One of the first “bricks” in making of dials is the metal, which will become the dial base that will strike you. There are over 10 different techniques of dial finishing.
One of the most popular and inexpensive ways of dial finishing is lacquering. It gives a wide range of opportunities for experiments and embodiment of interesting ideas. So, there are different colors and special techniques of lacquering. One of the main advantages of lacquering dials is imitation of various other techniques, such as imitation of guillochage and others. However, the disadvantage of lacquering is quite obvious – the lacquer is very vulnerable: sensible to humidity, scratches. So, it’s enough to raze the lacquered surface to spoil the dial irretrievably. That’s why the watchmakers work with such dials extremely carefully.
Great variety of environment always inspires man for using and representation of color palette for creation of his products. Today you can hardly find a manufacturer, who hasn’t use colors and color design for its products. However, one needs to know how to apply lacquer on the surface, first of all, to reproduce beauty of color. Pad printing is flexible, reliable and inexpensive technology, applied by many watchmakers today. This type of finishing is quite popular in watchmaking and doesn’t cost much. Pad printing technology is quite simple: at first a picture is engraved on a metallic plate, called “matrix”. Then the matrix is painted, and the picture is transferred to the dial plate with the help of rubber bulb, called “pad”. In case several colors are applied, the operation is repeated for each color. Pad printing is considered by many specialists to be an indirect intaglio process. The pad is a working element, applying the picture.

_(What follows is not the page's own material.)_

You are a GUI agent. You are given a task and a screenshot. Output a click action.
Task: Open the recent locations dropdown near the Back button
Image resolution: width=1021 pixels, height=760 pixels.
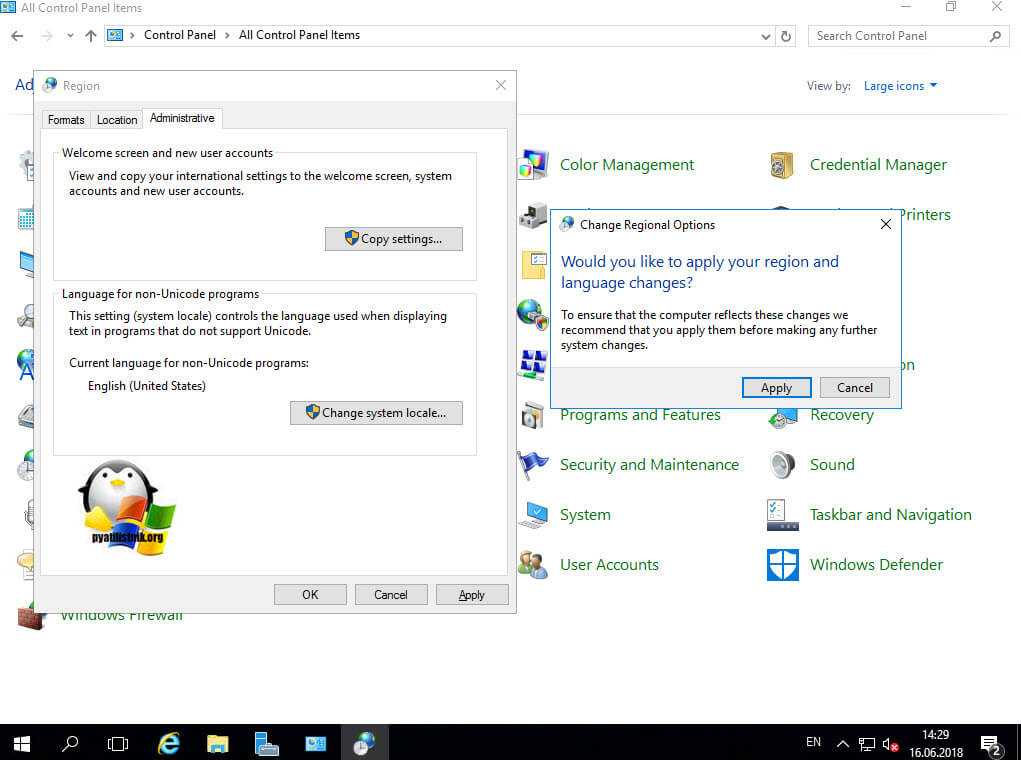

That printing method was invented in Switzerland for applying pictures on dials. In the XIX century the pads were made of gelatin, and in the middle of XX century – of silicon, which gave some privileges to pad printing. Due to its elasticity, this material seals difficult uneven surfaces; the silicone oil, contained in the pad, prevents the penetration of paint into the pad structure and, therefore, makes the paint transfer to the sealed surface easier.
Pad printing is based on a printing, invented by a French polygraph Decalcier. Initially that method was used in the Swiss horlogerie: the masters applied pictures on dials in that way. But usual printing methods were not suitable for printing on dials. As they were designed only for paper printing. Hand painting of dials took much time and cost much, that’s why the watchmakers were seeking other methods of dial painting. Then the Swiss craftsmen used copper etchings and gelatin pads, achieving printing of quite high quality.
But the time passed, and the methods of dial printing required development and improvement. So, till the end of 60s of the XX century, pad printing was used quite rare and mostly in Europe, caused by fragility of gelatin pads, which weren’t good for printing after several sheets.
The modern pad printing took its final shape in 1965, when a German engineer Wilfried Philipp began working on pad stability improvement. As a result of his designs the engineer chose the rubber pad, which underwent a series of experiments and became reliable, flexible instrument for dial printing, resistant to chemicals. So the cold-vulcanized silicon pad appeared.
The invention of Wilfried discovered new perspectives for development and use of pad printing. So, before Wilfried invented the silicone pad, the color printing was applied extremely rare, as it took too much time: the paint between sheets had to dry out. Therefore, the color painting of dials was a rare and expensive affair. The silicon pad allowed reducing that time, due to its resistance to solvents. So, the watchmakers could print on wet sheets and didn’t have to wait for previous layers to dry out.
In 1965 Wilfried Philipp designed and presented a mechanical pad printer for dials, which was finally completed in 1968. Soon Philipp received his first big order for 100 pad printers. The client was a big watch company from Montreux, Switzerland. In three months the first printer was delivered to the client.
In 1971, the first electromechanical pad printer in the world was presented in Dusseldorf at DRUPA exhibition. That machine was able to print on non-flat surfaces that earlier was simply an unattainable luxury. That exhibition became a new epoch in the development of pad printing.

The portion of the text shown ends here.